**Excerpt to read**

#####

Studio album by Pluralone
- Released: October 16, 2020
- Recorded: June 22 – July 17, 2020
- Studio: Palmquist Studios, El Sereno, California
- Length: 44:54
- Label: ORG Music
- Producer: Eric Palmquist

Pluralone chronology
| To Be One with You (2019) | I Don't Feel Well (2020) | Mother Nature EP (2021) |

Singles from I Don't Feel Well
- "The Night Won't Scare Me" Released: September 22, 2020; "The Report" Released: October 14, 2020;

Pluralone studio album chronology
| To Be One with You (2019) | I Don't Feel Well (2020) | This Is the Show (2022) |

= I Don't Feel Well =

I Don't Feel Well is the second studio album from multi-instrumentalist and songwriter Josh Klinghoffer, under the pseudonym of Pluralone. The album was recorded and released a year after his debut album To Be One with You.

As on his debut album, Klinghoffer performs most of the instruments except for a few guest artists: Jack Irons, who appears on drums for "Red Don’t Feel", "The Night Won’t Scare Me", "Carry" and "Plank"; bassist Steven Shane McDonald (Redd Kross and Off!) featured on the song "Mother Nature"; Billy Mohler performs double bass on the song "I Hear You".

"The Night Won’t Scare Me" was released as the first single on the ORG Music label SoundCloud profile through a Rolling Stone article.

The album was released on vinyl (also a limited colored edition of a gold vinyl), CD and digitally.

== Background ==

Along with the release of "The Night Won't Scare Me", an interview with Klinghoffer was published in Rolling Stone in which he mentioned that he began work on the album in March 2020, when the COVID-19 pandemic was at its peak in United States. Klinghoffer mentions that during this time, unlike his debut album, he was able to fully concentrate on writing and recording an album in the same period of time.

#####

**Dataset excerpt**
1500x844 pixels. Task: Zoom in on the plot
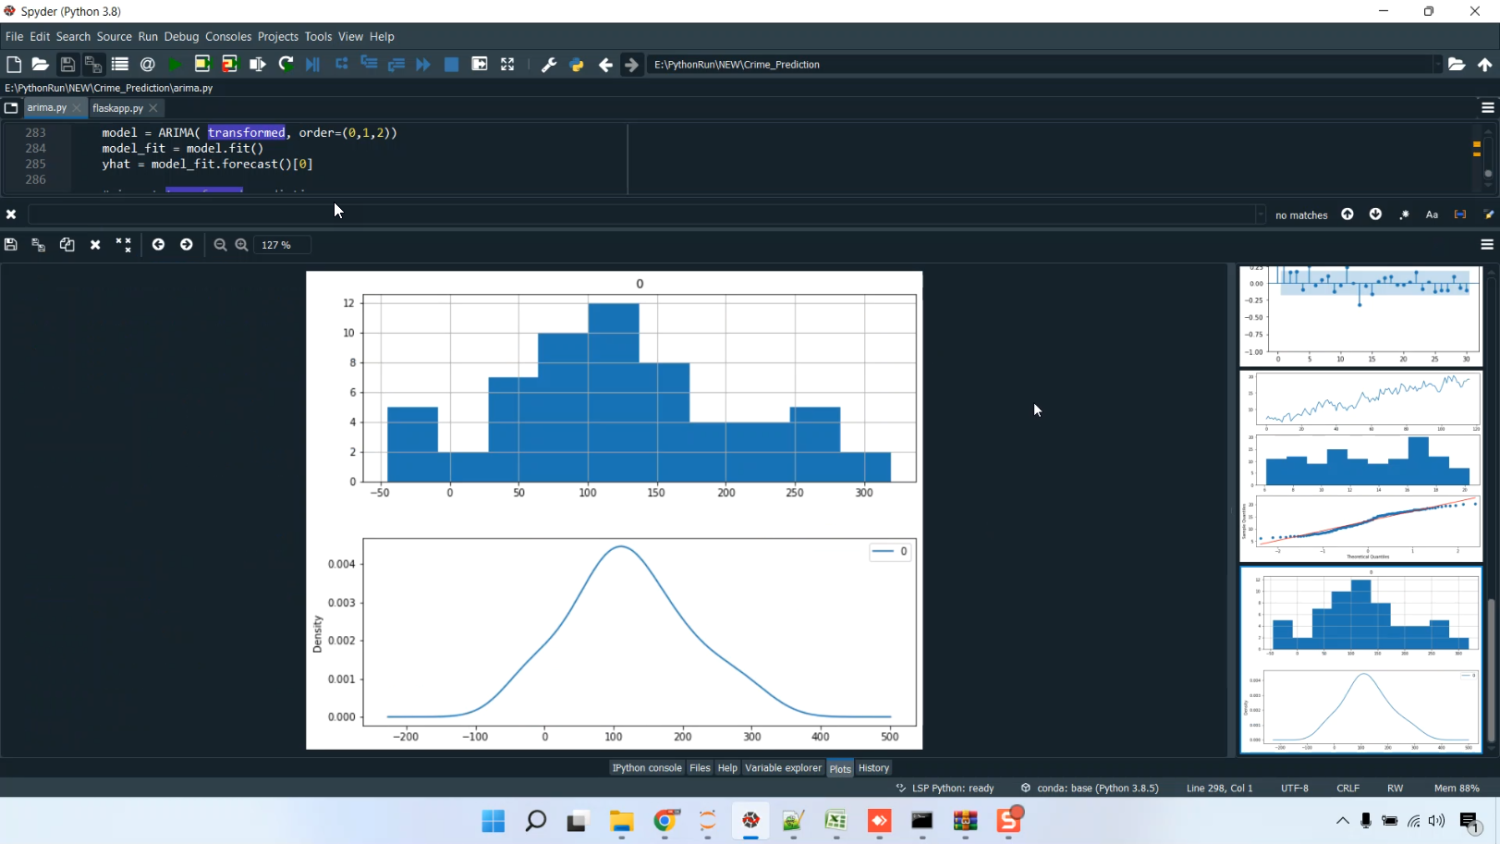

#####

**Required action**
Please quote the passage of the album article from "Singles from I" to "One with You." word for word.

**Reply**
Singles from I Don't Feel Well
- "The Night Won't Scare Me" Released: September 22, 2020; "The Report" Released: October 14, 2020;

Pluralone studio album chronology
| To Be One with You (2019) | I Don't Feel Well (2020) | This Is the Show (2022) |

= I Don't Feel Well =

I Don't Feel Well is the second studio album from multi-instrumentalist and songwriter Josh Klinghoffer, under the pseudonym of Pluralone. The album was recorded and released a year after his debut album To Be One with You.